REQUIREMENTS:
Can you turn every line of the items below into a Markdown table with the columns "Row" and "Item line", leaving out blank lines?

SUPPLIED DATA:
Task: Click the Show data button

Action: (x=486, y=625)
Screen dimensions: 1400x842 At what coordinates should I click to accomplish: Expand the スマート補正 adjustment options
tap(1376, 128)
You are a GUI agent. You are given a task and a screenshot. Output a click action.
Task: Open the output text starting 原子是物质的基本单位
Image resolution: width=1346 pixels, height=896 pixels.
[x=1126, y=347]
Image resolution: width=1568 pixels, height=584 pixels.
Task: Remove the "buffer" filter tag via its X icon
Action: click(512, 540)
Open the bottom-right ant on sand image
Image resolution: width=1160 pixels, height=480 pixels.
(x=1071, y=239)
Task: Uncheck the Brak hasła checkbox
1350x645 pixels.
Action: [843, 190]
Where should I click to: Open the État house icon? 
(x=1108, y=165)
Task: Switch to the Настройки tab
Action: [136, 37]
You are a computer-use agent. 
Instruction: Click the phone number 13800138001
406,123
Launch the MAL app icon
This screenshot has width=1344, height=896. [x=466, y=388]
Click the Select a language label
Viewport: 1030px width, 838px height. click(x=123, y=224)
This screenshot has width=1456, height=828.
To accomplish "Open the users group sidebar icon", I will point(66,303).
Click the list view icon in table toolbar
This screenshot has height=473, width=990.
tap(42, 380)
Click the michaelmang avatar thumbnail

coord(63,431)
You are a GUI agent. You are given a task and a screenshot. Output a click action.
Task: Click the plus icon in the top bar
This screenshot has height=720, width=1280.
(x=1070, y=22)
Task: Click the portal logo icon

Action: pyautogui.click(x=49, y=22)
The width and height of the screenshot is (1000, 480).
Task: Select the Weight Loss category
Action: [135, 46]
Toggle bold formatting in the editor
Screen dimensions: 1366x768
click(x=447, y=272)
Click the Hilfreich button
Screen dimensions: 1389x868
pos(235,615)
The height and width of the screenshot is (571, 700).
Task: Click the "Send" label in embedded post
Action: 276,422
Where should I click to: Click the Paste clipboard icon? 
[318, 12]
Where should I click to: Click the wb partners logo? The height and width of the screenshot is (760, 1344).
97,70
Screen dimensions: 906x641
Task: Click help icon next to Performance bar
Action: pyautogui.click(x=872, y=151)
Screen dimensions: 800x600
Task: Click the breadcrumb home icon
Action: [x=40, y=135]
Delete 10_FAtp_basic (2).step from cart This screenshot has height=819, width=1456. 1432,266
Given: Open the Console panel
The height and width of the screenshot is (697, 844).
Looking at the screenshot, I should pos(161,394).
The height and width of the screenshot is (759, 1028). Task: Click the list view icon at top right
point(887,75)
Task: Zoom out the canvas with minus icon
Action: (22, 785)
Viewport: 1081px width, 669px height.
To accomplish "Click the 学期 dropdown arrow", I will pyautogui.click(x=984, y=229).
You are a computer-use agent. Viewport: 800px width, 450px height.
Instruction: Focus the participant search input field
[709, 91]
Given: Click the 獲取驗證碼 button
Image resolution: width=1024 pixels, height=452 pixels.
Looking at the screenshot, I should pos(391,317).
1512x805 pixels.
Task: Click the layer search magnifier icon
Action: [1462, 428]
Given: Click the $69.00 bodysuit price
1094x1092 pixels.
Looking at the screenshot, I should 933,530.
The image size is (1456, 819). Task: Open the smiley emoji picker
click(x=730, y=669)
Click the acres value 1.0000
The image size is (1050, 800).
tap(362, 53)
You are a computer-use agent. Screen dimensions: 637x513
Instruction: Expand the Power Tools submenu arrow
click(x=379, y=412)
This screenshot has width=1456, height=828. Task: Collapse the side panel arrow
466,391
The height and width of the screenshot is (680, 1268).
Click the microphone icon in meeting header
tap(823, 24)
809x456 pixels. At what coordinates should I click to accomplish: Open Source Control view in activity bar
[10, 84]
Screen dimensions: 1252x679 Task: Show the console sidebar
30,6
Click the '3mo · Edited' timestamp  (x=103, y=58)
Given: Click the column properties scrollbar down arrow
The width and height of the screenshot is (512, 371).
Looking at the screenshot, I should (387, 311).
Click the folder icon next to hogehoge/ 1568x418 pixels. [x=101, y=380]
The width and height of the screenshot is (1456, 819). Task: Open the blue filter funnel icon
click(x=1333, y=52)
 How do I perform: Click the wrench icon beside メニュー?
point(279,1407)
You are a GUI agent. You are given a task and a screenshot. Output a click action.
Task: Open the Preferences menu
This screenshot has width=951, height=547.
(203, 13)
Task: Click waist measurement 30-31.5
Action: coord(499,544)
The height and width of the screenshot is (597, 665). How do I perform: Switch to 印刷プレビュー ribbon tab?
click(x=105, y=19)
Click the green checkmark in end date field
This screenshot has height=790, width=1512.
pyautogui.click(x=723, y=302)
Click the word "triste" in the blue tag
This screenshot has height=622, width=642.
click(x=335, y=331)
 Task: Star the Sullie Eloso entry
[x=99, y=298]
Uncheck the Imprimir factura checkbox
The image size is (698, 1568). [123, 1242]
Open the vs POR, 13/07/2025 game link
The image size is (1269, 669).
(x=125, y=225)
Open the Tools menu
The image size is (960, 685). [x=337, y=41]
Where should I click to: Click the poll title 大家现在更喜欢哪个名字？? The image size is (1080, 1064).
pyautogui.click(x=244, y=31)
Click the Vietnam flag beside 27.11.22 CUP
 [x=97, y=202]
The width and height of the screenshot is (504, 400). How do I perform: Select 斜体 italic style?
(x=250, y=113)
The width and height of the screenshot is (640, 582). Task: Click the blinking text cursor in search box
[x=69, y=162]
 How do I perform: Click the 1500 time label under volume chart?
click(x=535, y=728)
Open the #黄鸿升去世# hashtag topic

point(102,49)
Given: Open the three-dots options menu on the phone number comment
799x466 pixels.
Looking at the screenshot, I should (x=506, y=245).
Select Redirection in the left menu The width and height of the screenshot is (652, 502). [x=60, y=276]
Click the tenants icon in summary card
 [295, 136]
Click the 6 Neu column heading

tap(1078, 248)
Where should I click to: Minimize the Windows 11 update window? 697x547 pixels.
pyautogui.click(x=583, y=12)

EXERCISE ANSWER:
| Row | Item line |
|---|---|
| 1 | Task: Click the Show data button |
| 2 | Action: (x=486, y=625) |
| 3 | Screen dimensions: 1400x842 At what coordinates should I click to accomplish: Expand the スマート補正 adjustment options |
| 4 | tap(1376, 128) |
| 5 | You are a GUI agent. You are given a task and a screenshot. Output a click action. |
| 6 | Task: Open the output text starting 原子是物质的基本单位 |
| 7 | Image resolution: width=1346 pixels, height=896 pixels. |
| 8 | [x=1126, y=347] |
| 9 | Image resolution: width=1568 pixels, height=584 pixels. |
| 10 | Task: Remove the "buffer" filter tag via its X icon |
| 11 | Action: click(512, 540) |
| 12 | Open the bottom-right ant on sand image |
| 13 | Image resolution: width=1160 pixels, height=480 pixels. |
| 14 | (x=1071, y=239) |
| 15 | Task: Uncheck the Brak hasła checkbox |
| 16 | 1350x645 pixels. |
| 17 | Action: [843, 190] |
| 18 | Where should I click to: Open the État house icon?  |
| 19 | (x=1108, y=165) |
| 20 | Task: Switch to the Настройки tab |
| 21 | Action: [136, 37] |
| 22 | You are a computer-use agent.  |
| 23 | Instruction: Click the phone number 13800138001 |
| 24 | 406,123 |
| 25 | Launch the MAL app icon |
| 26 | This screenshot has width=1344, height=896. [x=466, y=388] |
| 27 | Click the Select a language label |
| 28 | Viewport: 1030px width, 838px height. click(x=123, y=224) |
| 29 | This screenshot has width=1456, height=828. |
| 30 | To accomplish "Open the users group sidebar icon", I will point(66,303). |
| 31 | Click the list view icon in table toolbar |
| 32 | This screenshot has height=473, width=990. |
| 33 | tap(42, 380) |
| 34 | Click the michaelmang avatar thumbnail |
| 35 | coord(63,431) |
| 36 | You are a GUI agent. You are given a task and a screenshot. Output a click action. |
| 37 | Task: Click the plus icon in the top bar |
| 38 | This screenshot has height=720, width=1280. |
| 39 | (x=1070, y=22) |
| 40 | Task: Click the portal logo icon |
| 41 | Action: pyautogui.click(x=49, y=22) |
| 42 | The width and height of the screenshot is (1000, 480). |
| 43 | Task: Select the Weight Loss category |
| 44 | Action: [135, 46] |
| 45 | Toggle bold formatting in the editor |
| 46 | Screen dimensions: 1366x768 |
| 47 | click(x=447, y=272) |
| 48 | Click the Hilfreich button |
| 49 | Screen dimensions: 1389x868 |
| 50 | pos(235,615) |
| 51 | The height and width of the screenshot is (571, 700). |
| 52 | Task: Click the "Send" label in embedded post |
| 53 | Action: 276,422 |
| 54 | Where should I click to: Click the Paste clipboard icon?  |
| 55 | [318, 12] |
| 56 | Where should I click to: Click the wb partners logo? The height and width of the screenshot is (760, 1344). |
| 57 | 97,70 |
| 58 | Screen dimensions: 906x641 |
| 59 | Task: Click help icon next to Performance bar |
| 60 | Action: pyautogui.click(x=872, y=151) |
| 61 | Screen dimensions: 800x600 |
| 62 | Task: Click the breadcrumb home icon |
| 63 | Action: [x=40, y=135] |
| 64 | Delete 10_FAtp_basic (2).step from cart This screenshot has height=819, width=1456. 1432,266 |
| 65 | Given: Open the Console panel |
| 66 | The height and width of the screenshot is (697, 844). |
| 67 | Looking at the screenshot, I should pos(161,394). |
| 68 | The height and width of the screenshot is (759, 1028). Task: Click the list view icon at top right |
| 69 | point(887,75) |
| 70 | Task: Zoom out the canvas with minus icon |
| 71 | Action: (22, 785) |
| 72 | Viewport: 1081px width, 669px height. |
| 73 | To accomplish "Click the 学期 dropdown arrow", I will pyautogui.click(x=984, y=229). |
| 74 | You are a computer-use agent. Viewport: 800px width, 450px height. |
| 75 | Instruction: Focus the participant search input field |
| 76 | [709, 91] |
| 77 | Given: Click the 獲取驗證碼 button |
| 78 | Image resolution: width=1024 pixels, height=452 pixels. |
| 79 | Looking at the screenshot, I should pos(391,317). |
| 80 | 1512x805 pixels. |
| 81 | Task: Click the layer search magnifier icon |
| 82 | Action: [1462, 428] |
| 83 | Given: Click the $69.00 bodysuit price |
| 84 | 1094x1092 pixels. |
| 85 | Looking at the screenshot, I should 933,530. |
| 86 | The image size is (1456, 819). Task: Open the smiley emoji picker |
| 87 | click(x=730, y=669) |
| 88 | Click the acres value 1.0000 |
| 89 | The image size is (1050, 800). |
| 90 | tap(362, 53) |
| 91 | You are a computer-use agent. Screen dimensions: 637x513 |
| 92 | Instruction: Expand the Power Tools submenu arrow |
| 93 | click(x=379, y=412) |
| 94 | This screenshot has width=1456, height=828. Task: Collapse the side panel arrow |
| 95 | 466,391 |
| 96 | The height and width of the screenshot is (680, 1268). |
| 97 | Click the microphone icon in meeting header |
| 98 | tap(823, 24) |
| 99 | 809x456 pixels. At what coordinates should I click to accomplish: Open Source Control view in activity bar |
| 100 | [10, 84] |
| 101 | Screen dimensions: 1252x679 Task: Show the console sidebar |
| 102 | 30,6 |
| 103 | Click the '3mo · Edited' timestamp  (x=103, y=58) |
| 104 | Given: Click the column properties scrollbar down arrow |
| 105 | The width and height of the screenshot is (512, 371). |
| 106 | Looking at the screenshot, I should (387, 311). |
| 107 | Click the folder icon next to hogehoge/ 1568x418 pixels. [x=101, y=380] |
| 108 | The width and height of the screenshot is (1456, 819). Task: Open the blue filter funnel icon |
| 109 | click(x=1333, y=52) |
| 110 |  How do I perform: Click the wrench icon beside メニュー? |
| 111 | point(279,1407) |
| 112 | You are a GUI agent. You are given a task and a screenshot. Output a click action. |
| 113 | Task: Open the Preferences menu |
| 114 | This screenshot has width=951, height=547. |
| 115 | (203, 13) |
| 116 | Task: Click waist measurement 30-31.5 |
| 117 | Action: coord(499,544) |
| 118 | The height and width of the screenshot is (597, 665). How do I perform: Switch to 印刷プレビュー ribbon tab? |
| 119 | click(x=105, y=19) |
| 120 | Click the green checkmark in end date field |
| 121 | This screenshot has height=790, width=1512. |
| 122 | pyautogui.click(x=723, y=302) |
| 123 | Click the word "triste" in the blue tag |
| 124 | This screenshot has height=622, width=642. |
| 125 | click(x=335, y=331) |
| 126 |  Task: Star the Sullie Eloso entry |
| 127 | [x=99, y=298] |
| 128 | Uncheck the Imprimir factura checkbox |
| 129 | The image size is (698, 1568). [123, 1242] |
| 130 | Open the vs POR, 13/07/2025 game link |
| 131 | The image size is (1269, 669). |
| 132 | (x=125, y=225) |
| 133 | Open the Tools menu |
| 134 | The image size is (960, 685). [x=337, y=41] |
| 135 | Where should I click to: Click the poll title 大家现在更喜欢哪个名字？? The image size is (1080, 1064). |
| 136 | pyautogui.click(x=244, y=31) |
| 137 | Click the Vietnam flag beside 27.11.22 CUP |
| 138 |  [x=97, y=202] |
| 139 | The width and height of the screenshot is (504, 400). How do I perform: Select 斜体 italic style? |
| 140 | (x=250, y=113) |
| 141 | The width and height of the screenshot is (640, 582). Task: Click the blinking text cursor in search box |
| 142 | [x=69, y=162] |
| 143 |  How do I perform: Click the 1500 time label under volume chart? |
| 144 | click(x=535, y=728) |
| 145 | Open the #黄鸿升去世# hashtag topic |
| 146 | point(102,49) |
| 147 | Given: Open the three-dots options menu on the phone number comment |
| 148 | 799x466 pixels. |
| 149 | Looking at the screenshot, I should (x=506, y=245). |
| 150 | Select Redirection in the left menu The width and height of the screenshot is (652, 502). [x=60, y=276] |
| 151 | Click the tenants icon in summary card |
| 152 |  [295, 136] |
| 153 | Click the 6 Neu column heading |
| 154 | tap(1078, 248) |
| 155 | Where should I click to: Minimize the Windows 11 update window? 697x547 pixels. |
| 156 | pyautogui.click(x=583, y=12) |